Writers on the subject argue that the defense of public policy has been sparingly used owing to the distinction that has been drawn between domestic public policy and international public policy. They argue that what constitutes public policy in the domestic sphere will not at the all-time result in public policy in the international sphere. Therefore, this means that issues falling under the public policy in the international sphere are relatively smaller than the public policy cases in domestic cases. There are arguments that public policy should only be construed to the confines of the territorial boundaries of a particular state. Article v (2) (b) of the convention provides for the place that the recognition, as well as enforcement, is being sought.

Draft recommendations contributing to the reforms that were being advocated as regards enforcement of arbitral awards provided that a court verifies whether an arbitral award conforms to the fundamental principles as provided in its legal system, but not in the context of the law under which a particular contract falls under. [3] It further states that it should be governed by the law of the place of the performance of the contract as well as the law, where the arbitral proceedings took place. This means that the public policy should be adopted, but should not be limited to the scope of the enforcing state. The argument is that they should extend to the state where that particular law was made – this is the intention of this convention.

● **PROBLEM**: Copy the passage on the public policy defense, everything from "Writers on the" down to "is being sought.", substituting "national borders" for "territorial boundaries".

● **GIVEN DATA**:

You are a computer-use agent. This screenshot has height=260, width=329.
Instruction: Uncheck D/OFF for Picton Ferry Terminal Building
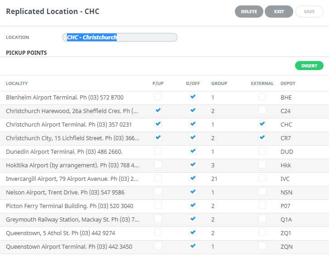coord(193,205)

● **COMPLETED TASK**:
Writers on the subject argue that the defense of public policy has been sparingly used owing to the distinction that has been drawn between domestic public policy and international public policy. They argue that what constitutes public policy in the domestic sphere will not at the all-time result in public policy in the international sphere. Therefore, this means that issues falling under the public policy in the international sphere are relatively smaller than the public policy cases in domestic cases. There are arguments that public policy should only be construed to the confines of the national borders of a particular state. Article v (2) (b) of the convention provides for the place that the recognition, as well as enforcement, is being sought.